Written request >>
Count the lines in the data below that contain the string "size", treating uppercase and lowercase as different. Reply with the number only.

**** Supplied records

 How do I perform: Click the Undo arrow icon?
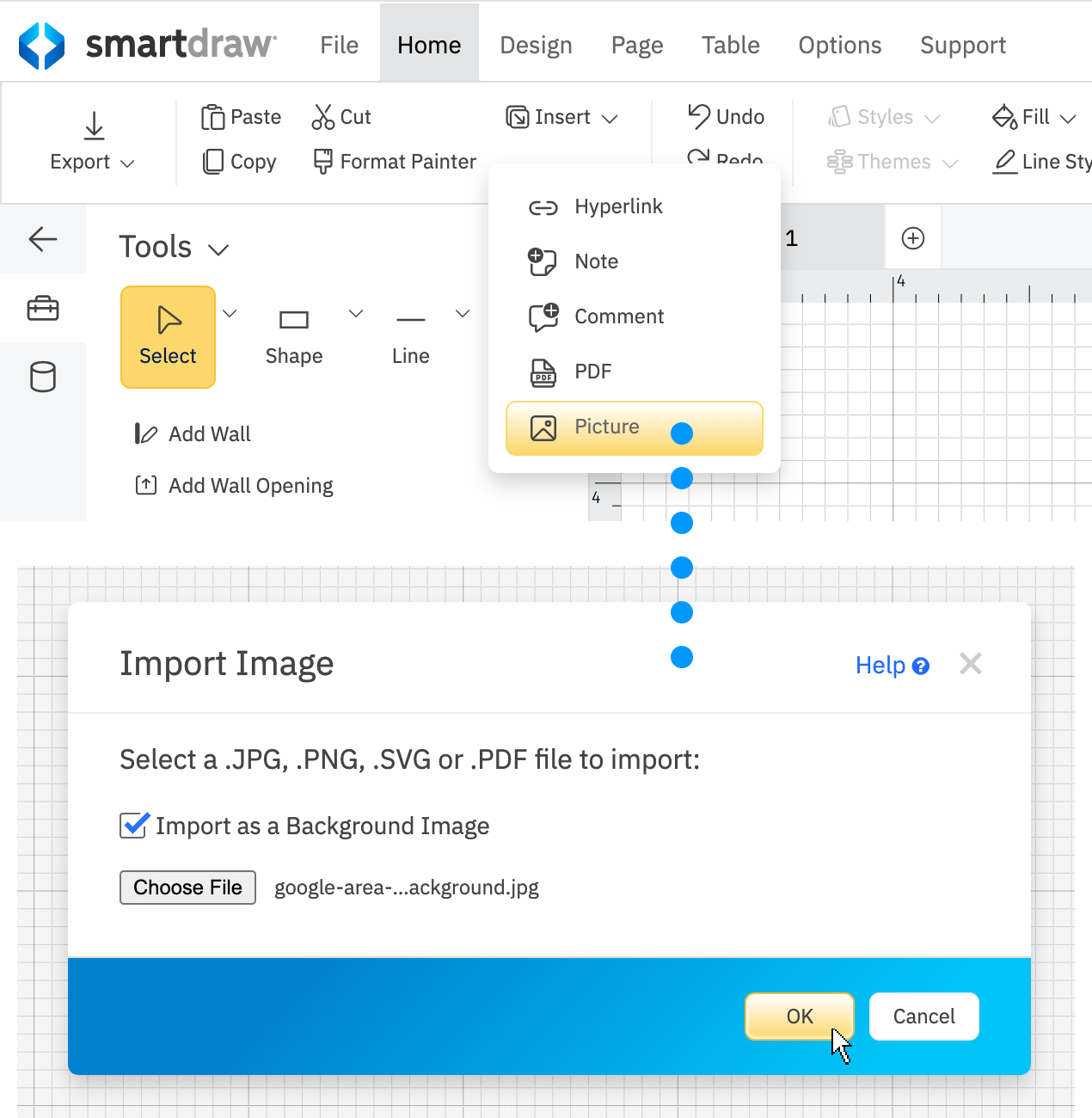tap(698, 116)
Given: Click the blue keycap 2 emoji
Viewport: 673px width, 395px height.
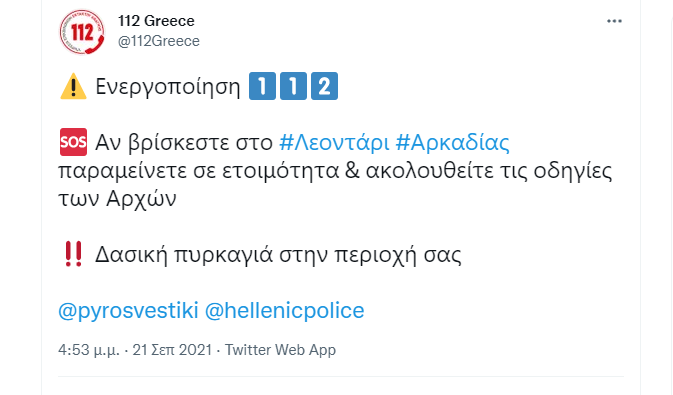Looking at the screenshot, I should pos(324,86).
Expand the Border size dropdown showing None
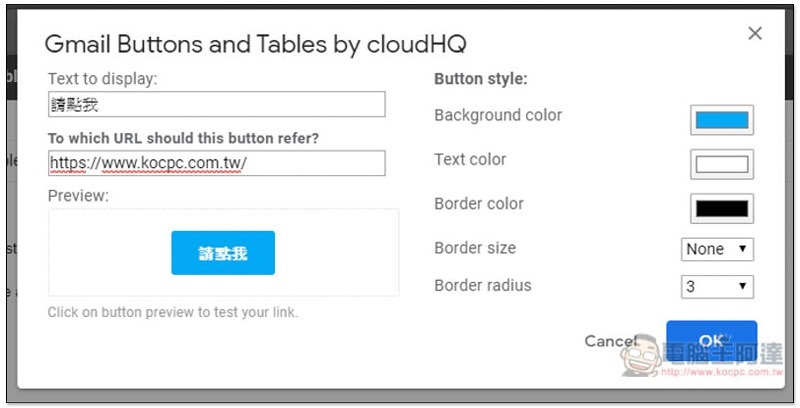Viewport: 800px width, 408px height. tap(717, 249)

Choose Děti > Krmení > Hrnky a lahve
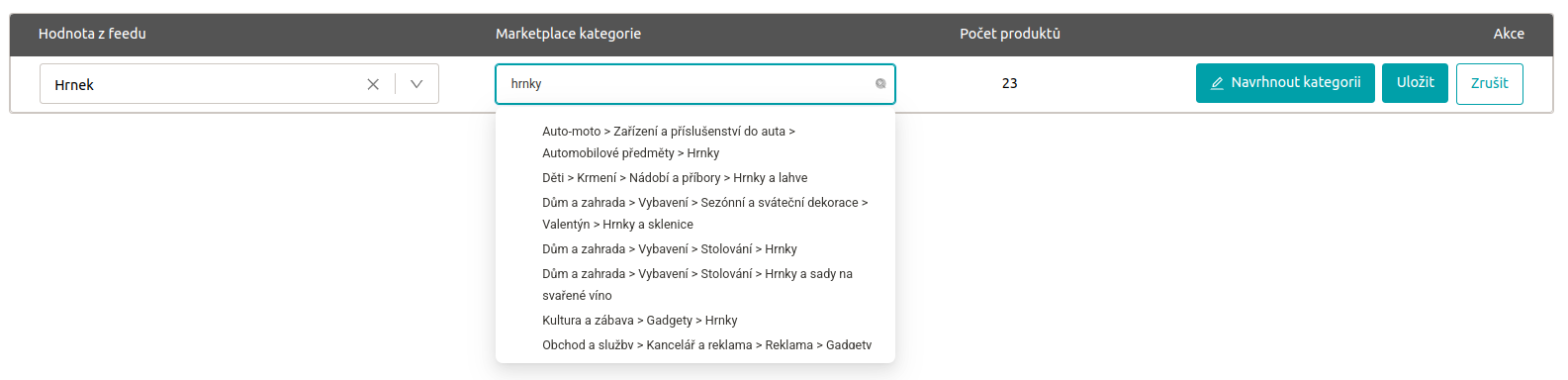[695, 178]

********
**** Supplied records

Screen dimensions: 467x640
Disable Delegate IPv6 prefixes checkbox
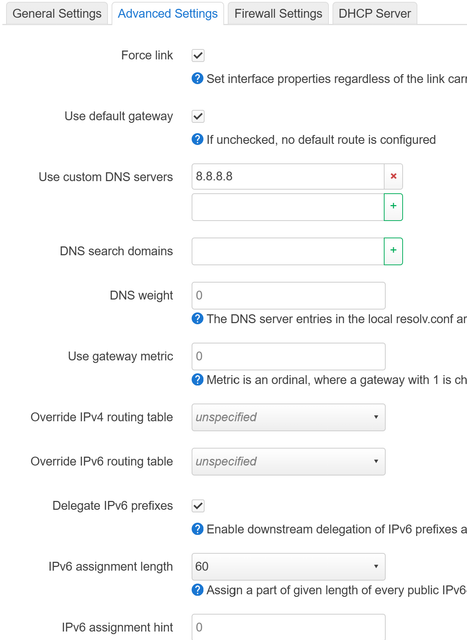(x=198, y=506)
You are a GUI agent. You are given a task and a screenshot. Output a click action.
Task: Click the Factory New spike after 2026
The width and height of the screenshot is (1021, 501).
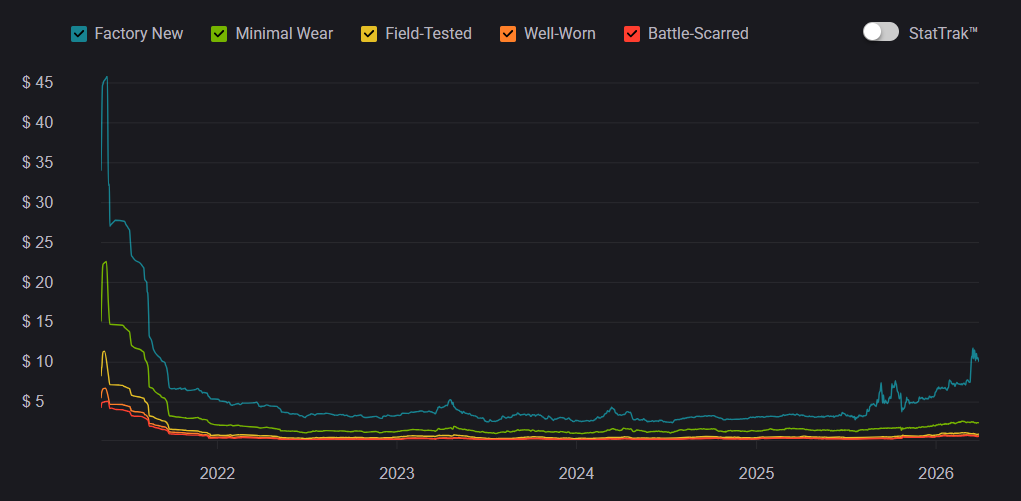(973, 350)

********
**** Supplied records

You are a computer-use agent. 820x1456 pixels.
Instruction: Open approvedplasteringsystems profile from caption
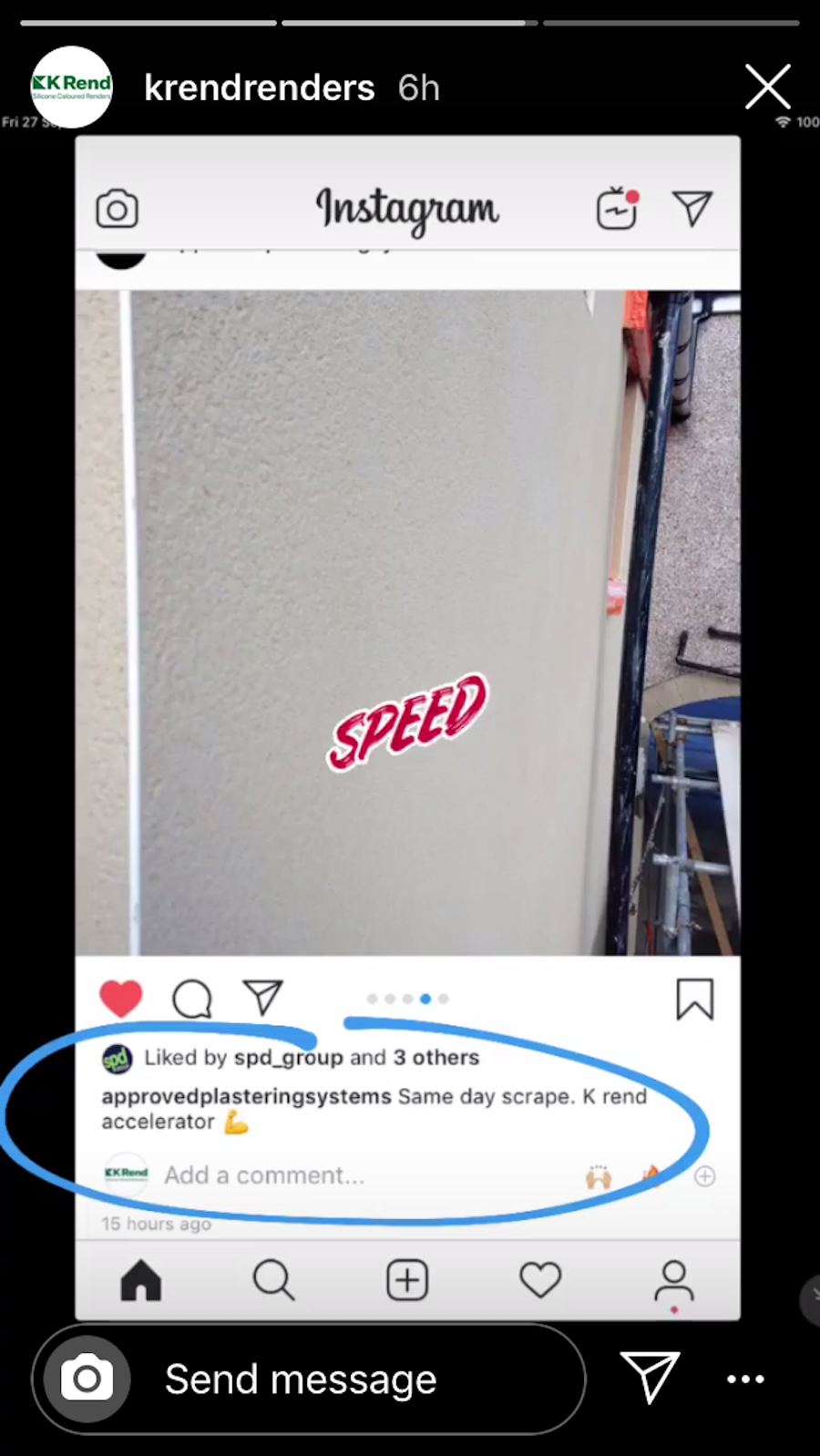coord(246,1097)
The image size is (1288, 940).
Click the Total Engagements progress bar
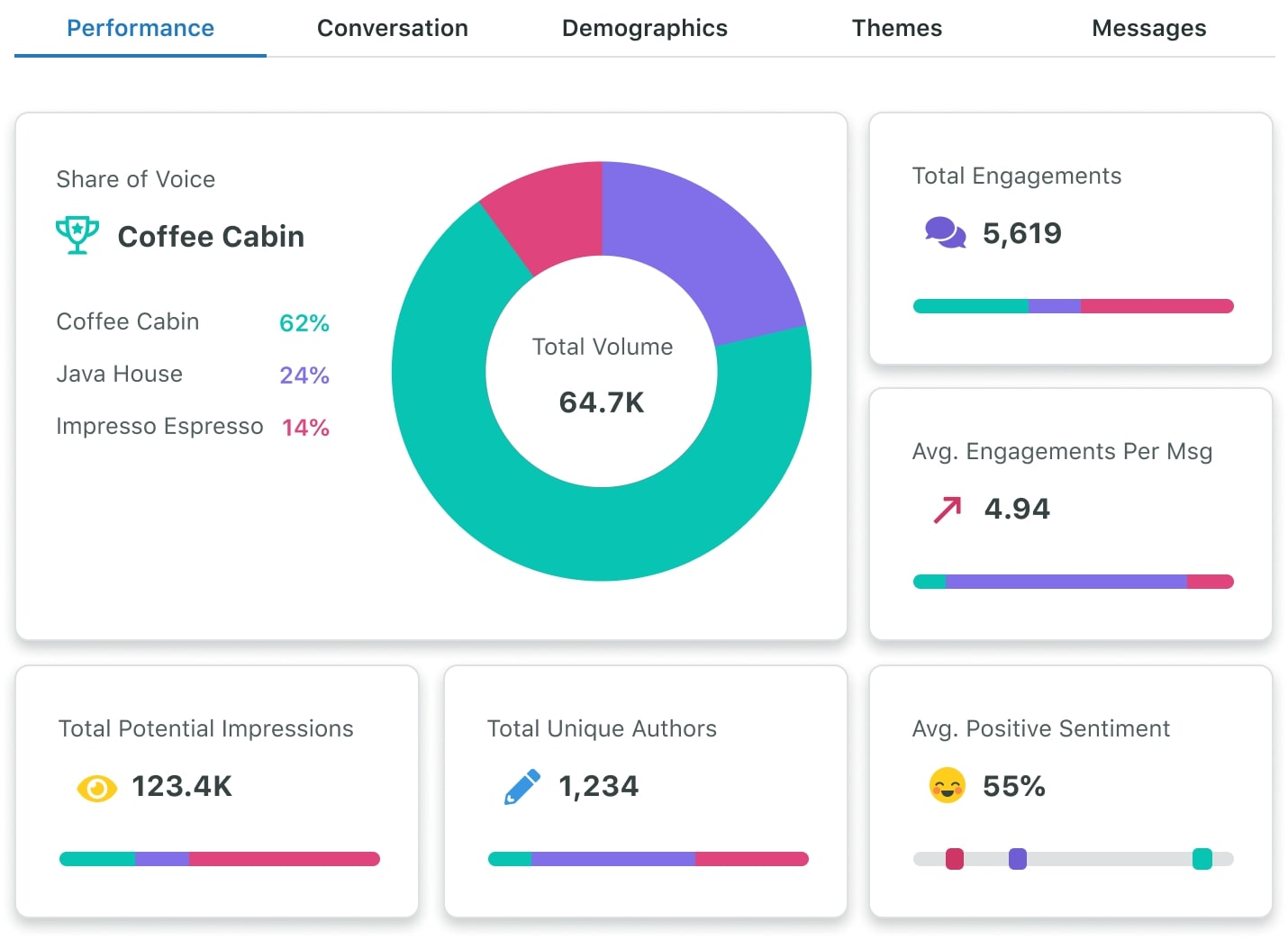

********

Task output >>
2